• _WORK INSTRUCTIONS_: Write out the listing lines exactly as they appear, from the line containing "This screenshot has width=2576, height=1449." through the line containing "The height and width of the screenshot is (1652, 2246).", both included.

_ _ _ _ _ _ _

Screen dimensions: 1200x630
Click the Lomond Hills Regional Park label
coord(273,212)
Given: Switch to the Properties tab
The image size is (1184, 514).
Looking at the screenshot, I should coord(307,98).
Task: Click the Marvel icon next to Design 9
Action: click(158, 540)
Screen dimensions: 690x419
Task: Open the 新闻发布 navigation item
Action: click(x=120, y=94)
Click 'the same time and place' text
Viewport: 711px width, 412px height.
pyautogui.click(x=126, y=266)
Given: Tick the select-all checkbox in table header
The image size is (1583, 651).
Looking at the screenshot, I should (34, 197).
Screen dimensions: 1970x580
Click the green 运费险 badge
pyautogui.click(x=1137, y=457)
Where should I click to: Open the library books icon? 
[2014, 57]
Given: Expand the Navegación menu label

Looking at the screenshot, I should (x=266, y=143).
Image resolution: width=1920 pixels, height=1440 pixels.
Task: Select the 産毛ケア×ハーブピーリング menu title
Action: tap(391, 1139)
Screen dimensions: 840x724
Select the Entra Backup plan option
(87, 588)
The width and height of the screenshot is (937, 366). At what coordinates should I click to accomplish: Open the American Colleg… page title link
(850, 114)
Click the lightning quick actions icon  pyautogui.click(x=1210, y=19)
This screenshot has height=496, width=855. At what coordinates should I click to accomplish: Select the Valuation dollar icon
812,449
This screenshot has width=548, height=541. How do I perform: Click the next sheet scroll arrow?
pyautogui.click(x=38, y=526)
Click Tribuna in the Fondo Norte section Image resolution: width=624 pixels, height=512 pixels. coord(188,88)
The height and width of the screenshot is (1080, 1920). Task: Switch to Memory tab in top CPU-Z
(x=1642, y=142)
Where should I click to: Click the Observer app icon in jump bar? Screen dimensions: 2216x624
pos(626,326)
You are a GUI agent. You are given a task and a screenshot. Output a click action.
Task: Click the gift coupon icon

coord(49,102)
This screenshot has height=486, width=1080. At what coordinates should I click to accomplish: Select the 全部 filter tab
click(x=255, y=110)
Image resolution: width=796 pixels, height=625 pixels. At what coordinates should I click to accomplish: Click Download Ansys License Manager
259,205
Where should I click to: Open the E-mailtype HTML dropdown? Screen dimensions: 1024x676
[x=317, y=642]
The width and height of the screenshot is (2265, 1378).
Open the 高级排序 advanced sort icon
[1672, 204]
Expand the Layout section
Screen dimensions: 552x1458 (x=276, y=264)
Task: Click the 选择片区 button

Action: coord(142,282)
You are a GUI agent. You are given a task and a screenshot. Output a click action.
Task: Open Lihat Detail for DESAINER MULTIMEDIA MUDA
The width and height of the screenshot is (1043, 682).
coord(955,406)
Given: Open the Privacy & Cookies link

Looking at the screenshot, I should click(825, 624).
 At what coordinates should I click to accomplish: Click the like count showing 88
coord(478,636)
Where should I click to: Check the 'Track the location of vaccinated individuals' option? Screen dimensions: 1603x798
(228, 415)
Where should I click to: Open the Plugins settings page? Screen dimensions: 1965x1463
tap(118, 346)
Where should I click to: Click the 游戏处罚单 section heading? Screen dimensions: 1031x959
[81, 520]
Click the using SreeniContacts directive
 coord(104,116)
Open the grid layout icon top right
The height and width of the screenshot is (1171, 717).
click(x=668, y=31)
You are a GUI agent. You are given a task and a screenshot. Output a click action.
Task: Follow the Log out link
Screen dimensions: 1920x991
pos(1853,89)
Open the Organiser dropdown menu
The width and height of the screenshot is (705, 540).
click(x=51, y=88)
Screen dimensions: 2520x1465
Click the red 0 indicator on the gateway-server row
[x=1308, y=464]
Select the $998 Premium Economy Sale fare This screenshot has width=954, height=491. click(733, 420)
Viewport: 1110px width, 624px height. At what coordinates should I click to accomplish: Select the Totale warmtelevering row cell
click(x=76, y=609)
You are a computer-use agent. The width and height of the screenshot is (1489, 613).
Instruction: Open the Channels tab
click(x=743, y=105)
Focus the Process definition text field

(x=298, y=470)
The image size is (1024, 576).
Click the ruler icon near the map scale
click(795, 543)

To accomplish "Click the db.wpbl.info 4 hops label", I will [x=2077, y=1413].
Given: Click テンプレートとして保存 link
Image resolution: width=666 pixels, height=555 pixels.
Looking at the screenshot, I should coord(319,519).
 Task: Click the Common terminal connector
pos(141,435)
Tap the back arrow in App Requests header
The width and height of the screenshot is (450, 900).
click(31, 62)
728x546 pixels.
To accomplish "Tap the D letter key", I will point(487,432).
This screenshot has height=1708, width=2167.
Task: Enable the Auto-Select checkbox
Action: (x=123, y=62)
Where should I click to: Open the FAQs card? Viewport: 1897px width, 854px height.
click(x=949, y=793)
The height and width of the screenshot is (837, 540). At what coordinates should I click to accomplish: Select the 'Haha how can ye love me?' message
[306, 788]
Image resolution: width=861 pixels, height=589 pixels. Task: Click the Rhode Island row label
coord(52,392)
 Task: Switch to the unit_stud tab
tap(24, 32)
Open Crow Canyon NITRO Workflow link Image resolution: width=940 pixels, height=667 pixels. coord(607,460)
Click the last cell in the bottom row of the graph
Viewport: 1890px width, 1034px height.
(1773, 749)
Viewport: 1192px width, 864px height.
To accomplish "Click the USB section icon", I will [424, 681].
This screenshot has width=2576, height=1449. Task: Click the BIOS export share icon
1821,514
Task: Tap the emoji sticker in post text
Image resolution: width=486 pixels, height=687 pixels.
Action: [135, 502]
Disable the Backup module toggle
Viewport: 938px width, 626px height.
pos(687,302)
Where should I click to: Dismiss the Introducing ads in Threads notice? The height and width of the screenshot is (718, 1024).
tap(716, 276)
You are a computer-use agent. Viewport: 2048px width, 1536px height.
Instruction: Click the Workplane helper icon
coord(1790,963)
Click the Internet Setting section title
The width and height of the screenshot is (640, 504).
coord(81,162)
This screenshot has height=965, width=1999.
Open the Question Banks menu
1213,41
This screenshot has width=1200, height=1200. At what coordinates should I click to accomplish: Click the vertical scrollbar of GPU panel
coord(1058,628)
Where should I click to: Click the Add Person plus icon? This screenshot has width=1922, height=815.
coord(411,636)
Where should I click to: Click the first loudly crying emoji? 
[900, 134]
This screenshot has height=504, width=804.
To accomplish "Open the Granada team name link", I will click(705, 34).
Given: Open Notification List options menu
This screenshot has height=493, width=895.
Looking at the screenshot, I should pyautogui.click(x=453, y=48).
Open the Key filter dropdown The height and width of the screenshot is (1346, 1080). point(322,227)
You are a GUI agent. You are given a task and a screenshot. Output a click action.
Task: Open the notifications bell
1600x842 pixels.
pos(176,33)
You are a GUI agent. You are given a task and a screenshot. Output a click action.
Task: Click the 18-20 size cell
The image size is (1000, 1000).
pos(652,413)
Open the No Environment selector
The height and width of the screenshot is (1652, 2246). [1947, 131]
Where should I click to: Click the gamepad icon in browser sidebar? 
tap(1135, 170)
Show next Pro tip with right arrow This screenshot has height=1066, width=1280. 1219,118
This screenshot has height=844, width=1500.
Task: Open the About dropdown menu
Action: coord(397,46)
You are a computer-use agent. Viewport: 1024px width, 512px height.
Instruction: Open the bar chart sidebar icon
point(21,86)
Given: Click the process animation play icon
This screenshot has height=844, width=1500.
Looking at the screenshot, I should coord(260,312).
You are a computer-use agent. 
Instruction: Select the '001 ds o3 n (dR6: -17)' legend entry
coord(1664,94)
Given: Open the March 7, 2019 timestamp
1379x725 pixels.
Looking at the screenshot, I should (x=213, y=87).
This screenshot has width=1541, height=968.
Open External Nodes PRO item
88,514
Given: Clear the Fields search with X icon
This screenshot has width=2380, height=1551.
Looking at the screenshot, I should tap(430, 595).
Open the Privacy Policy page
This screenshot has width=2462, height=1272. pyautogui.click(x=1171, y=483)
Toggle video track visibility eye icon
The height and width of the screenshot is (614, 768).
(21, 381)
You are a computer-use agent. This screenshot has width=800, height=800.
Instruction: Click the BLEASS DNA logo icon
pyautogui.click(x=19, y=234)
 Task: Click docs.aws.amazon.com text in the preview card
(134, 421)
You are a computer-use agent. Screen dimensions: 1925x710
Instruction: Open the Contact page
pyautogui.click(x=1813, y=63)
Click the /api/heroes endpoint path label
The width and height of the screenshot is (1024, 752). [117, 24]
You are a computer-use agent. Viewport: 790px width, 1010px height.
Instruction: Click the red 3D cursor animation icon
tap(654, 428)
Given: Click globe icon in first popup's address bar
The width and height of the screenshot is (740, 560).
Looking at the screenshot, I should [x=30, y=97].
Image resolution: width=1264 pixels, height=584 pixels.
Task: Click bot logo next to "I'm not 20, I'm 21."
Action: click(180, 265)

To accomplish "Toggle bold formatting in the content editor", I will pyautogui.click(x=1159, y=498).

_ _ _ _ _ _ _

• _RESULT OF THE TASK_:
This screenshot has width=2576, height=1449. Task: Click the BIOS export share icon
1821,514
Task: Tap the emoji sticker in post text
Image resolution: width=486 pixels, height=687 pixels.
Action: [135, 502]
Disable the Backup module toggle
Viewport: 938px width, 626px height.
pos(687,302)
Where should I click to: Dismiss the Introducing ads in Threads notice? The height and width of the screenshot is (718, 1024).
tap(716, 276)
You are a computer-use agent. Viewport: 2048px width, 1536px height.
Instruction: Click the Workplane helper icon
coord(1790,963)
Click the Internet Setting section title
The width and height of the screenshot is (640, 504).
coord(81,162)
This screenshot has height=965, width=1999.
Open the Question Banks menu
1213,41
This screenshot has width=1200, height=1200. At what coordinates should I click to accomplish: Click the vertical scrollbar of GPU panel
coord(1058,628)
Where should I click to: Click the Add Person plus icon? This screenshot has width=1922, height=815.
coord(411,636)
Where should I click to: Click the first loudly crying emoji? 
[900, 134]
This screenshot has height=504, width=804.
To accomplish "Open the Granada team name link", I will click(705, 34).
Given: Open Notification List options menu
This screenshot has height=493, width=895.
Looking at the screenshot, I should pyautogui.click(x=453, y=48).
Open the Key filter dropdown The height and width of the screenshot is (1346, 1080). point(322,227)
You are a GUI agent. You are given a task and a screenshot. Output a click action.
Task: Open the notifications bell
1600x842 pixels.
pos(176,33)
You are a GUI agent. You are given a task and a screenshot. Output a click action.
Task: Click the 18-20 size cell
The image size is (1000, 1000).
pos(652,413)
Open the No Environment selector
The height and width of the screenshot is (1652, 2246). [1947, 131]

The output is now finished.